When Is The Best Time To Winterize Your Drip Irrigation System?
The best time to winterize your drip irrigation system is during the fall. You should complete the process before the first frost, preferably 2-3 weeks prior.
Additionally, it only takes 15 minutes to 1 hour to completely winterize your system.
How To Prepare Your Drip Lines For Winter
Winterizing your drip lines is an easy process. It only takes less than an hour to complete this process.
After cutting off the water supply from the source, draining the timer and head assembly, and storing them indoors, you can follow these steps to winterize your drip system properly.
Step 1: Flush The System
This is crucial to remove any junk lodged in the system. You must first flush your system with pressurized water. Make sure your water is debris-free, so you will not defeat the purpose of flushing.
You can then flush it with chlorine to get rid of algae growth. After that, rinse it with water to remove the chlorine chemicals from your pipelines.
Step 2: Let Excess Water Flow Off
Remove the end caps from drip pipes from your system's lowest point to allow water to drain out. It is advisable to check your main and lift lines and their fittings.
This will lessen the possibility of having standing water in pipes and freezing when the temperature gets too low. If you think trapped moisture is inside your drip lines, use an air compressor to blow it out.
For systems with automated valves, manually check to ensure every valve is open before running the controller through its regular cycle to drain any excess water.
Make sure to reopen all valves to stop water from accumulating inside while it is left unattended.
Step 3: Flush And Drain Your Filters
Back flush your media filters to clear them from sediments. Doing this will lessen the chance of crust formation over the media when no water is present in the filter during winter.
You can then close the drain port and stop the backflushing procedure if the stream of water produced is now clean.

### [Information shown]
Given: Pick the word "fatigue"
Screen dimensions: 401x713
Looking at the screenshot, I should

### [The task]
Give the heading of each numbered step in the drip irrigation winterizing guide above.

### [Task result]
Step 1: Flush The System
Step 2: Let Excess Water Flow Off
Step 3: Flush And Drain Your Filters